The RIBA, schools and practices are all making the right noises about toxic studio culture. We owe it to each other not to let this drop, says Eleanor Jolliffe

Eleanor Jolliffe

On World Mental Health Day the RIBA hosted an evening of talks exploring the topic of mental health and architectural studies. This is a topic I won’t let drop, and I am encouraged that the RIBA is beginning to take it seriously. If this constructive dialogue continues, and RIBA president Ben Derbyshire follows through on his much-tweeted enthusiasm for education reform, we may be at a point where we are able to effect some real change for the better in our profession.

On the evening there were talks from educators, employers and a couple of very courageous young professionals willing to share their stories. Srimathi Aiyer, an architectural assistant at Mace spoke of her experience of studio culture at university – of the competitive atmosphere, and how “friends” melted away when she admitted she was struggling; of being scared to show work to tutors and about the turning point when she asked for support from a new source. She now lives by the motto, “Architecture should be about collaboration rather than competition” – a motto I hope infiltrates into the culture of the profession as a whole.

Emmanuel Owusu, now a surveyor at Ingleton Wood who achieved a first for his part I, bravely spoke of his experiences – how what started as anxiety and stress built into a psychosis that led to him being forcibly sectioned under the Mental Health Act 1983.

Satwinder Samra, director of collaborative practice at the Sheffield School of Architecture, compared the current architectural education system to “a very big horrible sausage machine” as those who were shamed through their training 20 or 30 years ago are now inflicting the same treatment on the next generation of students.

Samra spoke of the increasing pressure on students as a full architectural education comes to cost in the region of £100,000 plus interest. The price of failure or making a mistake is now so high that any minor setback can seem insurmountable. He is championing a new format of course at Sheffield where students can earn as they learn. He also promotes the idea that studios should close at 8pm, and then everyone should “go home and watch X Factor”. Sheffield’s position in the league tables (3rd in The Times 2017, 4th in the Guardian 2018 and a top 4 school in the QS World Rankings 2017) suggest this attitude is certainly not failing his students.

Laura Mansel-Thomas, a partner at Ingleton Wood, spoke from the employer’s perspective – of how the language around mental health was now “utterly different”, with those coming into the profession increasingly aware of their mental health and well-being. She spoke of the need of workplaces to “catch-up” – but of how this must be a two-way process: while employers should create a healthy environment it is down to the individual employee to have a responsibility for their own health and well-being.

Mansel-Thomas also spoke of how employers need to be careful of what they’re measuring when they consider success – and that they should be wary of measuring it as the person sitting at their desk for the longest time. At the same time she stressed the importance of each individual making sure they were applying to workplaces that fit with their ethos; as she pointed out some people are happy when working 50- to 60-hour weeks.

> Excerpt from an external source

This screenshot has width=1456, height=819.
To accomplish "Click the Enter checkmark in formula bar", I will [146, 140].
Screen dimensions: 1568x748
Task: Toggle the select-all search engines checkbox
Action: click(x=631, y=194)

Again and again the terror of The Crit loomed across the speakers’ talks with Owusu remembering the way tutors “shut us down” and seemed to want to wound with their words rather than critique constructively. Samra remarked on the theatre of the Crit – how often the dialogue between the “gathering of dignitaries” on the front row comes to be the primary focus of these tense half hours, with the student and their work coming second. He is now trialling a set-up where tutors sit at the back – behind the other students – to orchestrate the dialogue rather than dictate.

Architecture is not an easy education, it is not an easy environment in which to fail, or admit you’re struggling – and I am not promoting the idea that we should “dumb down” architectural education to make it easy for everyone. I am not a “millennial snowflake” asking for a participation trophy for everyone. But as someone who has nearly completed this marathon of education I respectfully ask the profession to question the potentially toxic time-bomb we are complicit in allowing to be perpetuated in our schools.

The toxic effects of an unhealthy studio culture do not stop at graduation. They trickle through into the shared consciousness of a whole profession. Baby steps are being made but I don’t believe we are moving fast enough – or thinking creatively enough.

Two years ago, in September 2015, the RIBA launched an education review. Heralded at the time as “the biggest shake up in architectural education for 50 years” it has been slow to effect. However, with the increasing dialogue around the need for change, the almost unaffordable fees and the inevitable impact of Brexit negotiations on professional qualifications, it feels like the questions we should all be asking of the RIBA, the ARB and the universities are: If not now, when? If not us, who?